As a start-up darling (at least at the time), I thought Quora would have a better design. The standard iPhone UI elements weren't even the worst part. Just looking at the the screenshots alone confused me. "Home"? "Search and Add"? Add what? Notifications are a tab? None of it sat well with me.

If there's one thing wrong with the app, it's that its designed with a web browser in mind. Web apps and native apps may be converging slowly, but they still have destinctive UI elements. A web app can't look like an iPhone app, just as an iPhone app can't look like an Android app.
"Home"? iPhone apps don't have a home. There are main pages, but they are never titled "home".
Notifications are meant to seek you out, not you seek them out. Notifications are only new items for you to check out, they don't persist as an entire tab.
Search is a great option, as is adding a question. But they really shouldn't be shoved into one tab. If I want to ask a question, where does my instinct lead me? "Search & Add" definitely isn't my first choice. I don't want to search, I just want to ask a question (the system wants me to search so I don't add redundant questions). Search & add is easy to get away with on a web app because you can have a persisant textbox with the placeholder text "Search for or ask a question". App space is more limited.
Nearby seems pretty useless to me. When it comes down to it, it's just another way to search.
Profile is fine, ignoring any minor graphical errors.
Changes
The tabBar is the most important part of the app. It's the top most level of your UI. It lays out the entire organization of your content, so getting it right is nessecary. Here's how I would fix their layout:

The "Home" tab is fine in and of itself (I'll get to the list later), but it needs a new name. "Questions" works.
Search needs to be its own tab. Even if Search allows you to add a question, the user sees that as a last resort, not as an initial interaction.

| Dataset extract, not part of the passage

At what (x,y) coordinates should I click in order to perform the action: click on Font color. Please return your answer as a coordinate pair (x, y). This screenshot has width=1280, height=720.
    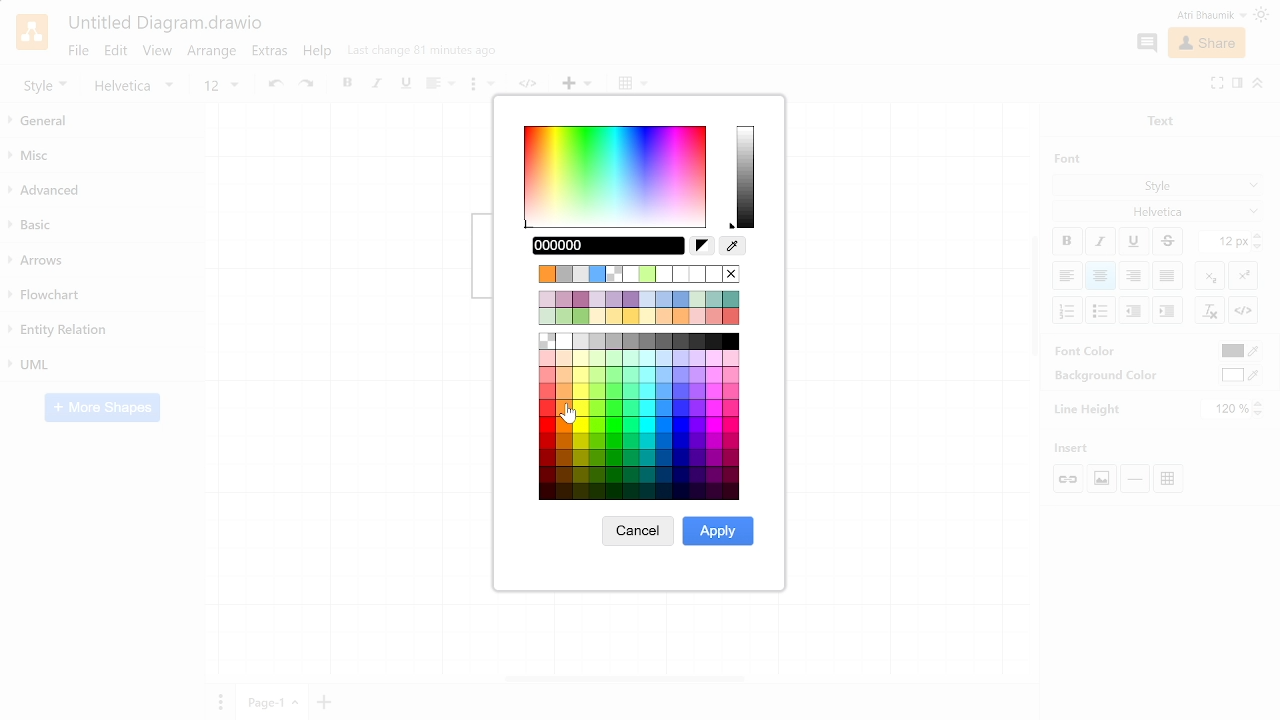
    Looking at the image, I should click on (1239, 352).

Same goes for "Ask" (not add). When the user tries to ask a question that has been asked before, the app can still search and intercept them before they do. Just as with a lot of apps these days, the "Ask" tab is more of a button. It stands out and is centered, because it's an action that behoves both the user and the app.
"Notifications" is renamed to "Activity" because activity is persistant, notifications are not. I really wanted to hide the activity under the "Profile" tab, but this way keeps the symmetry. Activity being under profile wouldn't be such an issue, since users only need to tap on the tab when there is something to check out. When the activity tab doesn't have the red number above it, it's essentially useless.
"Nearby" has been completely removed and combined into "Search" (just as "Shuffle" is in "Home"). "Profile" is unchanged.
I forgot to mention the "About" button on the "Home" tab. This view is mostly FAQ and privacy policy, something apps don't usually include. Although you can't see it, the "About" section is moved to the settings app, as is with most apps.
Next?
There are still plenty of web to app translations that need to be done. Lists are definitely number one on my list, seeing as how they allow for the most creativity in this instance.